In the States, if you see a car with an American flag decal, or a house with a flag flying out front, and it's not a holiday, regardless of the owner's actual intent, you will frequently infer that the owner is either a late-to-the-game sentimentalist or a semi-crazed racist xenophobe. Or a politician running for office. It's not really fair. But patriotism in a post-9/11 United States has gotten a pretty dirty rep. Perhaps it's because the crazies are the most vocal, the most strident, and the most wanting-to-show-you-how-much-more-they-love-their-country-than-you-do. Or perhaps to imply that if you
don't have a flag, you are probably a terrorist or at any rate a conspirator and should be deported. Or something equally nuts. And because it's ostentatious, because you doubt their honesty, (because you secretly hope they're not quite as insane as they appear), everything rings false, and even the flag starts to look like a lie in and of itself.

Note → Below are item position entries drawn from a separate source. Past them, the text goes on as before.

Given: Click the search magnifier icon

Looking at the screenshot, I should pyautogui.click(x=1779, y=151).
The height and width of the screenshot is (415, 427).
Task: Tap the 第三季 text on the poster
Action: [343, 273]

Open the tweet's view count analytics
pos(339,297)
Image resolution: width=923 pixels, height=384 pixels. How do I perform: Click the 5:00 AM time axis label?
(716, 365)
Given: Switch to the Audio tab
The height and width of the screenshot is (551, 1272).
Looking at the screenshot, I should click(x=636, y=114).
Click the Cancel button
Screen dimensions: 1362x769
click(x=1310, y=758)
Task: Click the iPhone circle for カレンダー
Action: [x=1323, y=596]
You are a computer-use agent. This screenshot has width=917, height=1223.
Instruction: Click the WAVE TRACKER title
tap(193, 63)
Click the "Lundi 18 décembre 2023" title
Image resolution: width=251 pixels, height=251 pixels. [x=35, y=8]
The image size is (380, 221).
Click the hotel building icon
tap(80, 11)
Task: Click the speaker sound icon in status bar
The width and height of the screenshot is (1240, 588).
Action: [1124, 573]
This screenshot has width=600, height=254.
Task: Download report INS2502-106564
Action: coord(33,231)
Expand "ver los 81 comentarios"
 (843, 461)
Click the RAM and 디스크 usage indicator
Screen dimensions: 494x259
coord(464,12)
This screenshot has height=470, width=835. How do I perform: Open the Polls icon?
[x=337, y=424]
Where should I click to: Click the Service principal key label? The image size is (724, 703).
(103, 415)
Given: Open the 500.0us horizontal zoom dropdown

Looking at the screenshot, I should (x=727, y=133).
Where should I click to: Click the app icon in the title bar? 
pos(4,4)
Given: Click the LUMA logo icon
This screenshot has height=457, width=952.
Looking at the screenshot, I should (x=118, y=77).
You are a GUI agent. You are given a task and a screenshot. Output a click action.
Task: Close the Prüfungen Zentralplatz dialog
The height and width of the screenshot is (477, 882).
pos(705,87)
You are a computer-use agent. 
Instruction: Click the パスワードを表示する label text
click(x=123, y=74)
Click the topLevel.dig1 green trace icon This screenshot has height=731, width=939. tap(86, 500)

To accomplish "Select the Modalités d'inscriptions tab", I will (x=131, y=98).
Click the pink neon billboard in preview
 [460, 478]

And the ones who actually do love their country - or at least the potential their country has - are unfortunately grouped with the nutbars. I have a lot of issues with America, or at least with American government, but I love the
idea of America. I love what it was founded on - freedom, enterprise, achievement, progress, the ability to remake yourself in a new world into the person you want to be - America is, or should be, about everyone realizing his full potential. It often isn't - often it's about holding back everyone so we're all "equal" - down to the lowest common denominator (but that's another debate about the problems with the school system). We still have that potential. And I would like to think that at least some percentage of the flag wavers are of a like mind (I know some of them are). But the totem of the flag has been tarnished by people who would use it as a tool, a weapon even, for political maneuvering, rather than a symbol of freedom and honor.